National Alliance on Mental Illness

The National Alliance on Mental Illness (NAMI) is the nation’s largest grassroots mental health organization that provides advocacy, education, support, and public awareness to ensure better lives for the people and families affected by mental illness. The organization’s toll-free NAMI HelpLine provides free information and support to those in need. For assistance, call 1-800-950-NAMI (6264) Monday–Friday from 10 a.m. to 10 p.m. EST.

National Suicide Prevention Lifeline

The National Suicide Prevention Lifeline provides free and confidential support for people in distress, or prevention and crisis services for loved ones of those in need. The Lifeline is available 24 hours a day, seven days a week at 1-800-273-8255. Starting on July 16, 2022, you will be able to access the Lifeline by dialing 9-8-8.

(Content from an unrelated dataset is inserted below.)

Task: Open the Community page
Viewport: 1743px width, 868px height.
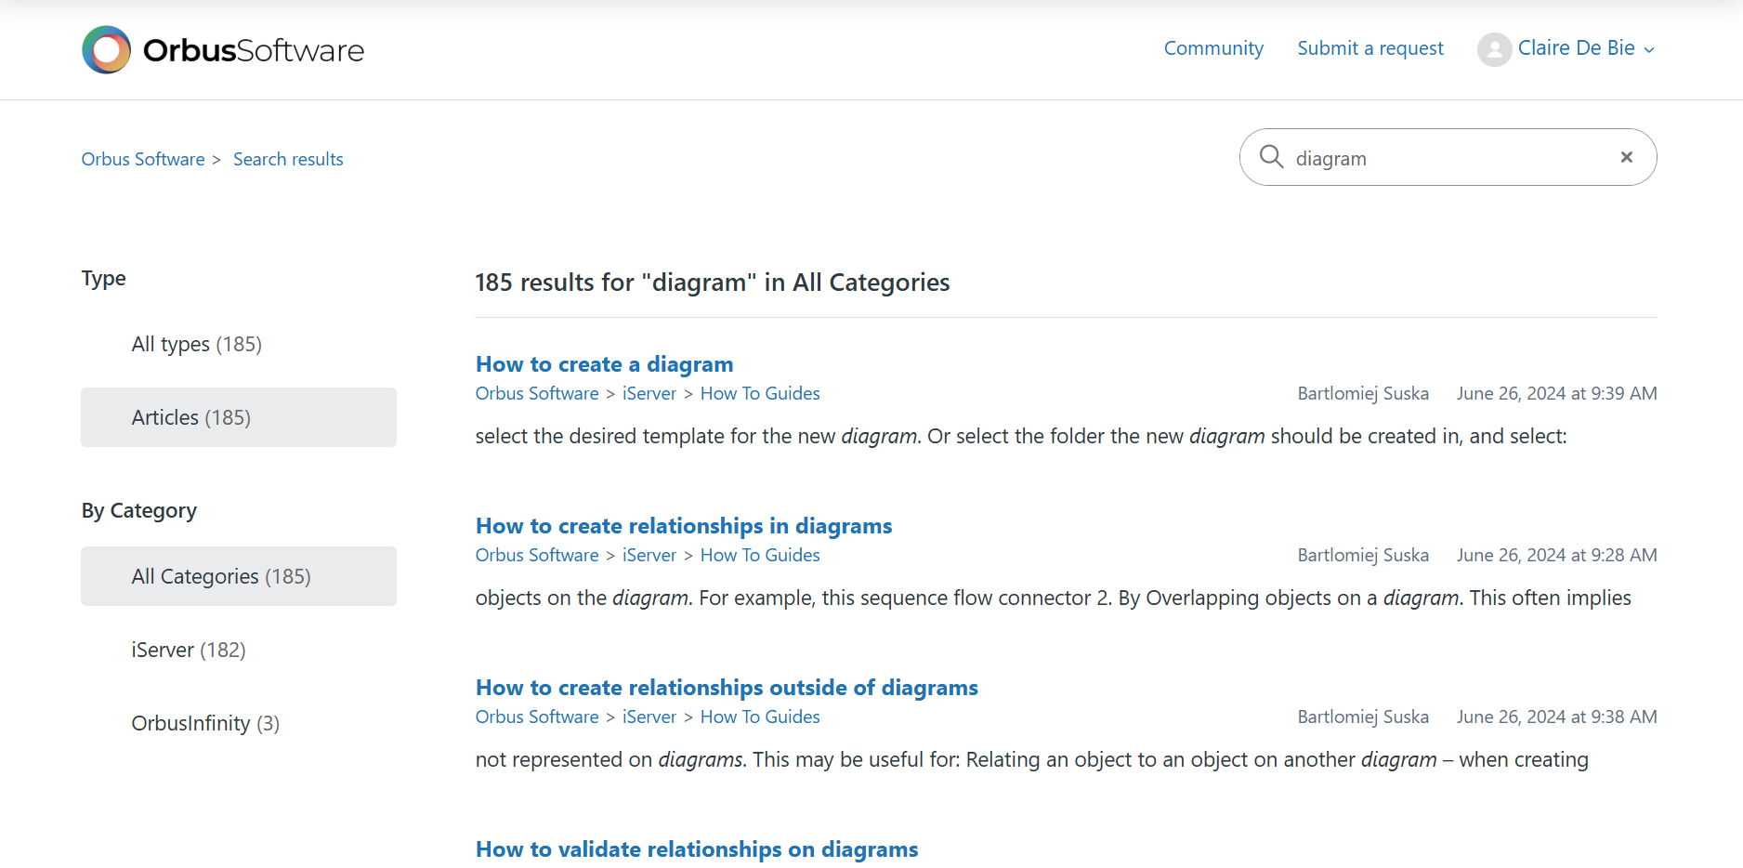Action: click(x=1212, y=48)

Substance Abuse and Mental Health Services Administration

The Substance Abuse and Mental Health Services Administration (SAMHSA) is an agency within the U.S. Department of Health and Human Services (HHS) that seeks to advance the behavioral health of the nation, and improve the lives of individuals and families living with mental health and substance use disorders. In addition to locating treatment facilities near you, SAMHSA also has a toll-free hotline that can be contacted 24 hours a day, seven days a week: 1-800-662-HELP (4357).

Online Therapy Resources

Online resources including (but not limited to) Psychology TodayBetterHelp, and ZocDoc can help you find a licensed practitioner in your area—or through telehealth—to start your therapy journey. Remember: Therapy isn’t only essential during times of trauma; beginning a regular therapy practice with a trusted professional can improve mental health at all times.